● Data records
=====
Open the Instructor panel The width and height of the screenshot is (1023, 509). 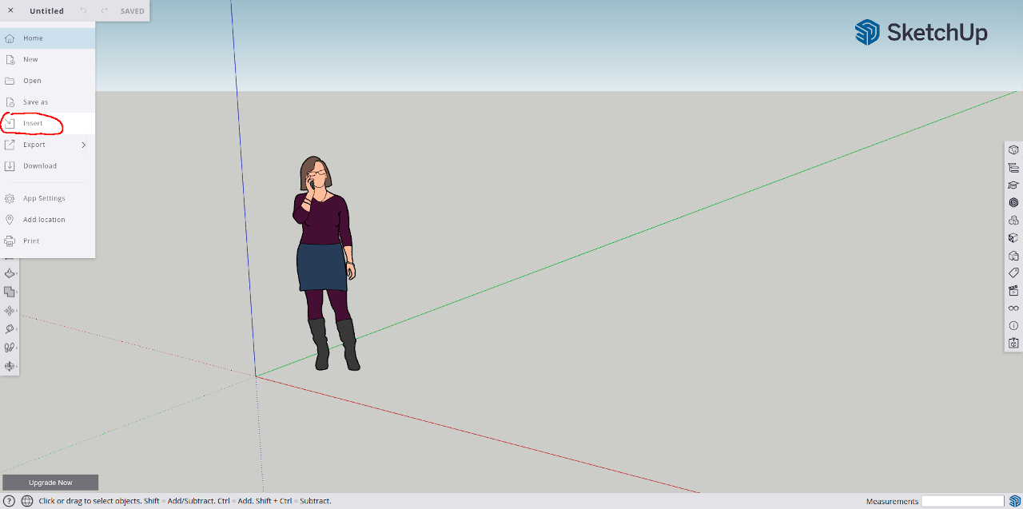pos(1013,185)
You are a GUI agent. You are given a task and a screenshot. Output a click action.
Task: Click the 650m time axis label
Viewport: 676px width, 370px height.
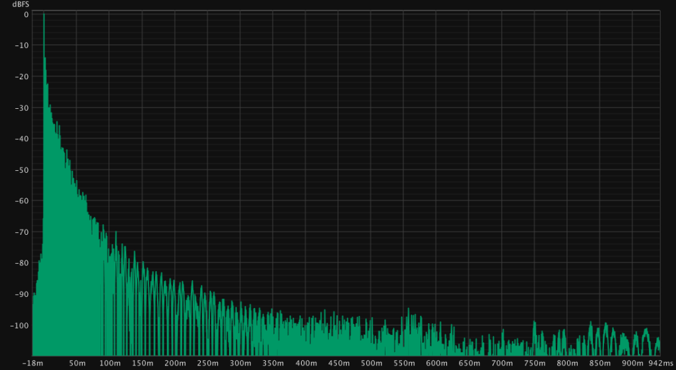(469, 363)
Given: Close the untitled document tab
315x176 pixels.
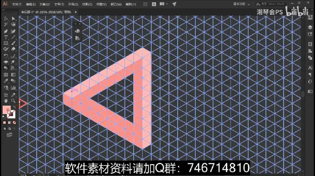Looking at the screenshot, I should point(75,12).
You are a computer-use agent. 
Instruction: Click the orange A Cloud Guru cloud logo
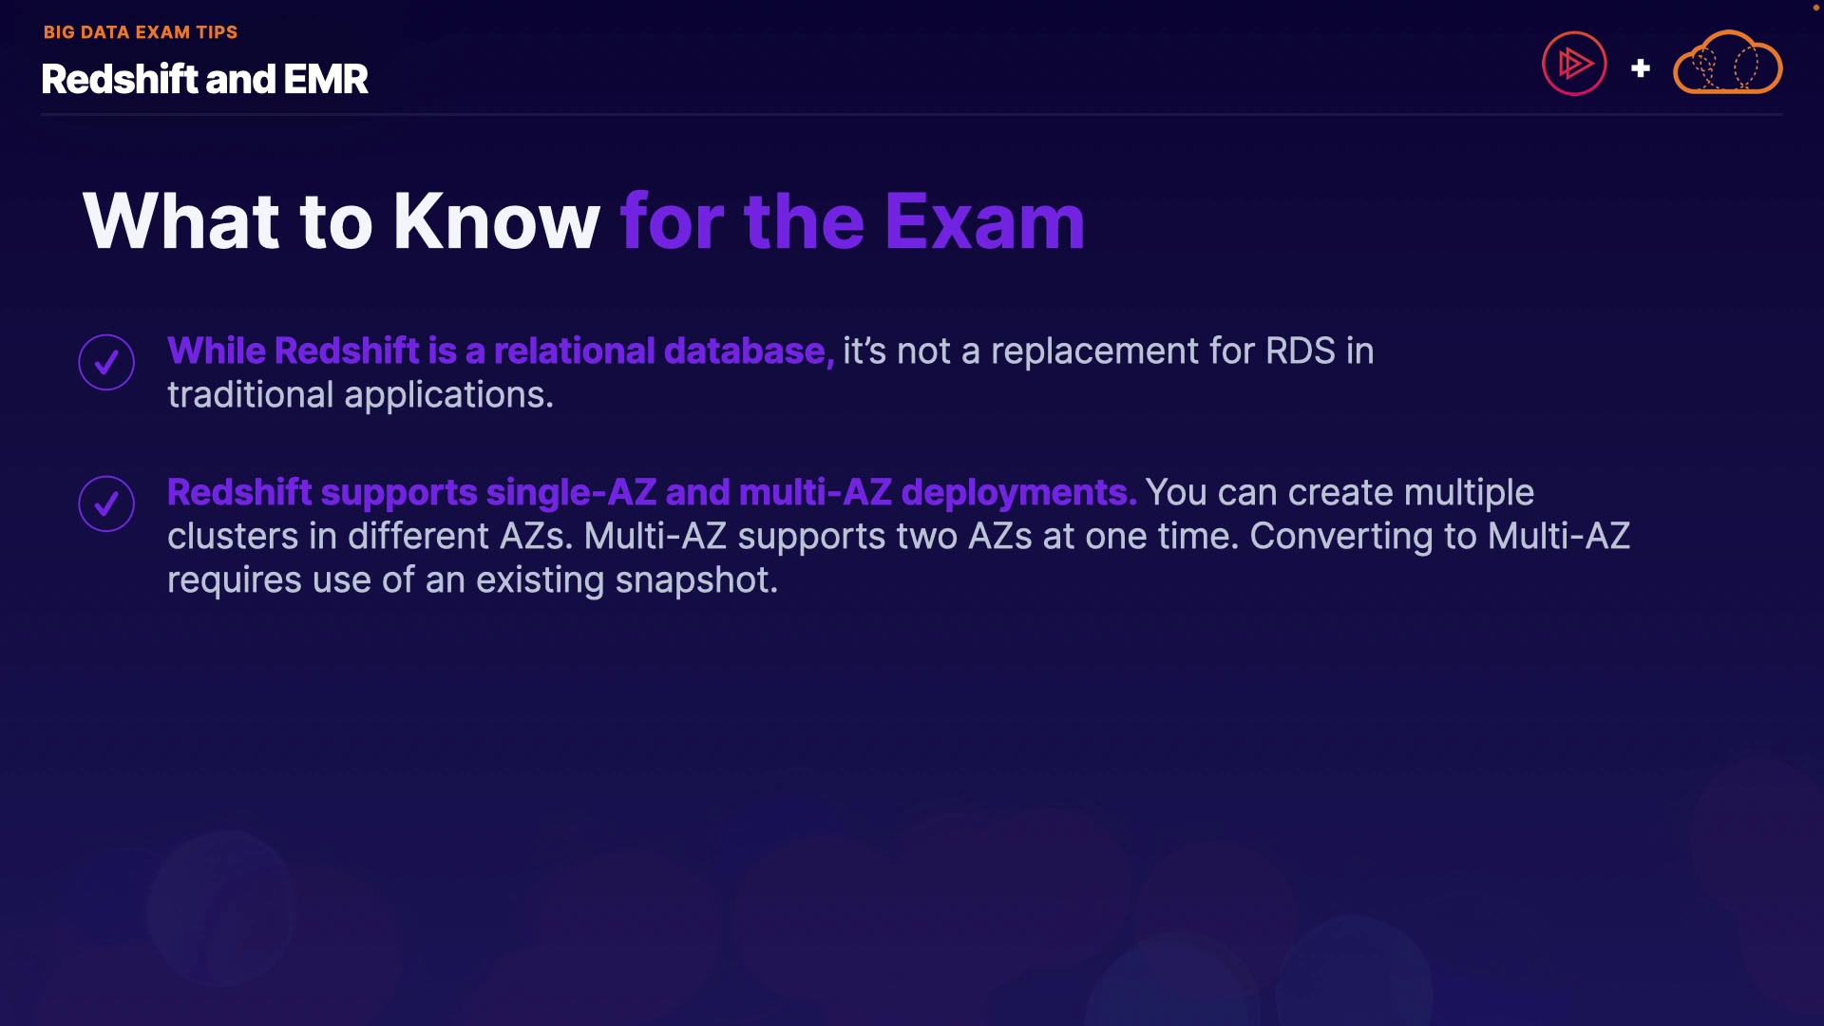pos(1727,64)
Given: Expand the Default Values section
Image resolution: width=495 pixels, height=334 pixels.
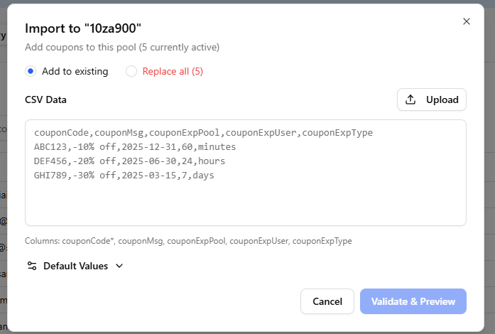Looking at the screenshot, I should click(75, 266).
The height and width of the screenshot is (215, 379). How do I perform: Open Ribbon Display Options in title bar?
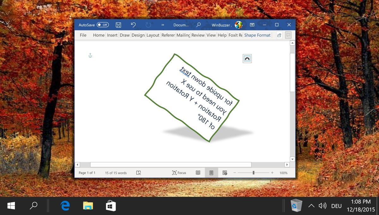(252, 25)
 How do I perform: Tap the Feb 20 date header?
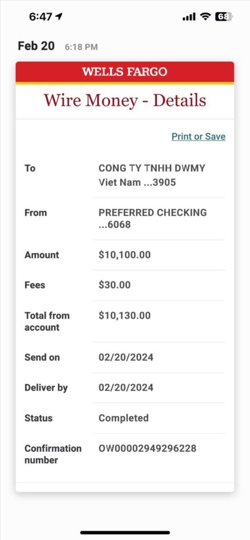pyautogui.click(x=36, y=46)
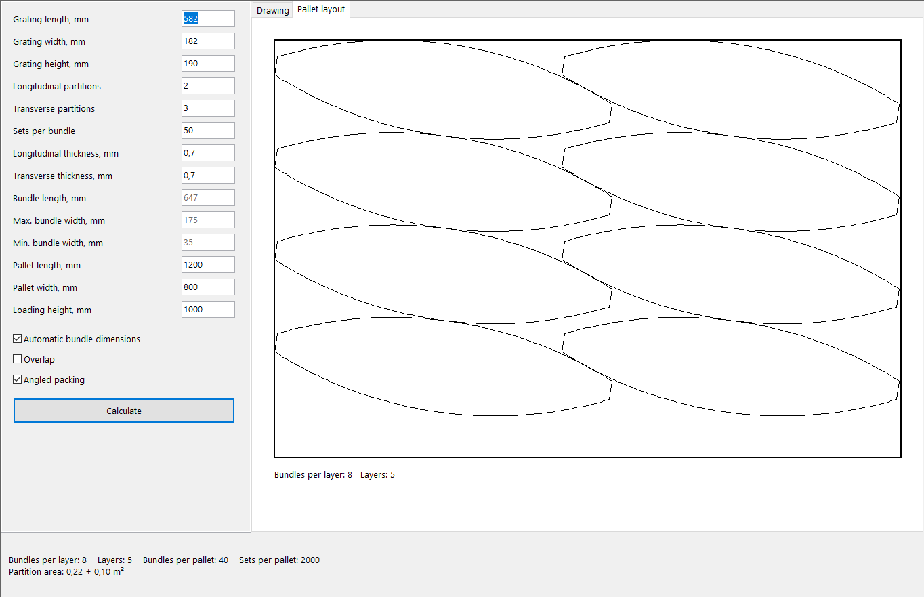Image resolution: width=924 pixels, height=597 pixels.
Task: Enable the Overlap checkbox
Action: coord(18,359)
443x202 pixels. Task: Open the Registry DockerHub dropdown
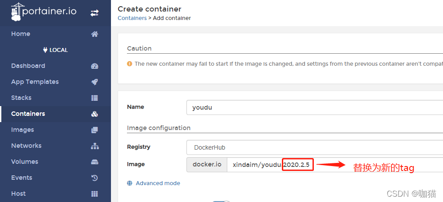314,147
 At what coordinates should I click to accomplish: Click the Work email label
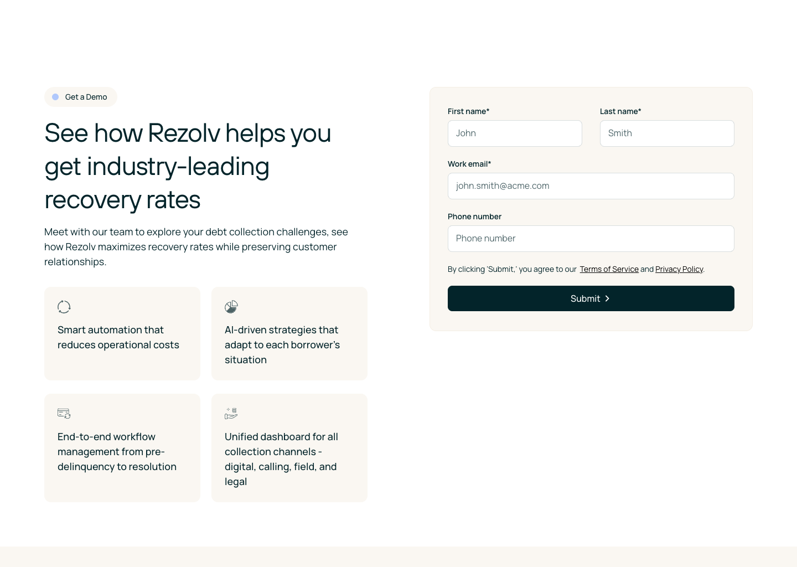(469, 164)
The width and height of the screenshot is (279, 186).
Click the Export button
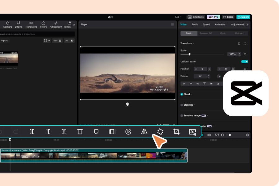click(x=243, y=17)
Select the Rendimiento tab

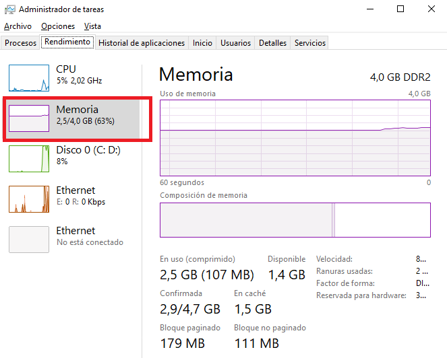(67, 42)
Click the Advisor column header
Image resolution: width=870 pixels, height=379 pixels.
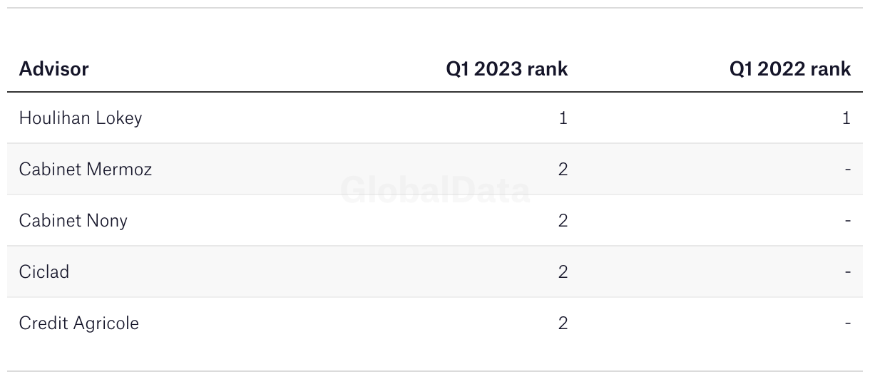(53, 69)
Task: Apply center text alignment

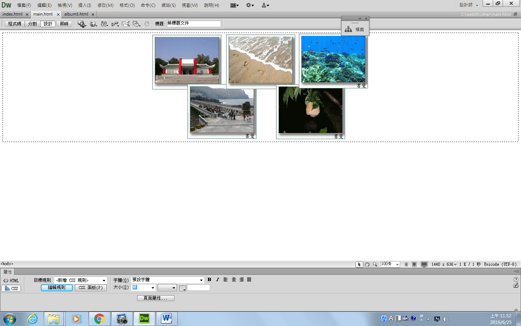Action: coord(234,280)
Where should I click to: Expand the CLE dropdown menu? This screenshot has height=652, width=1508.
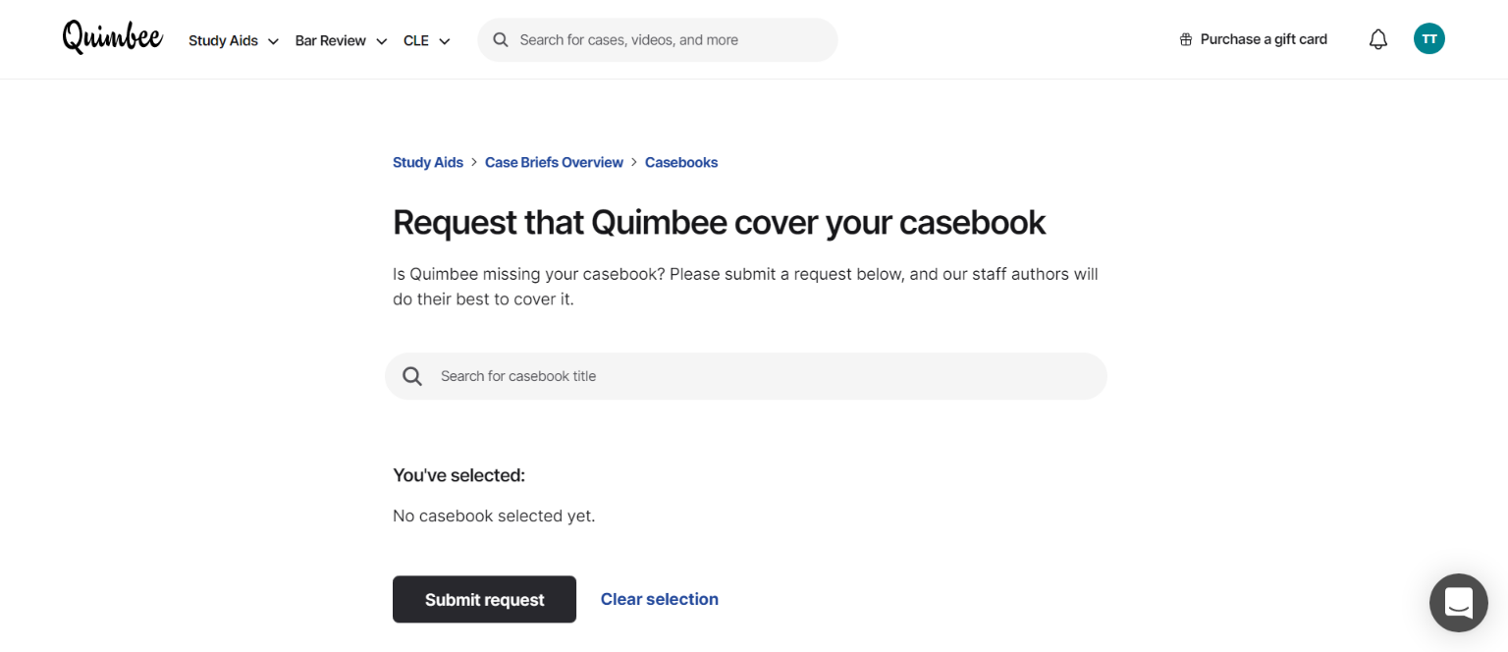pos(427,40)
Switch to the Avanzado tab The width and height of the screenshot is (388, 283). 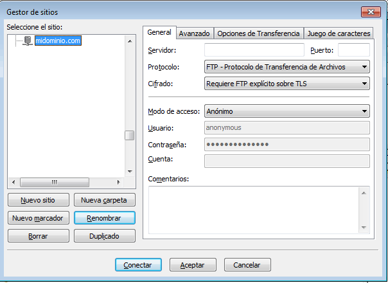point(193,33)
=====
● Assignment
Find the string "agent" in the records, then copy each line where it occurs.

● Solved problem
You are a GUI agent. You are given a task and a screenshot. Output a click action.
You are a computer-use agent. 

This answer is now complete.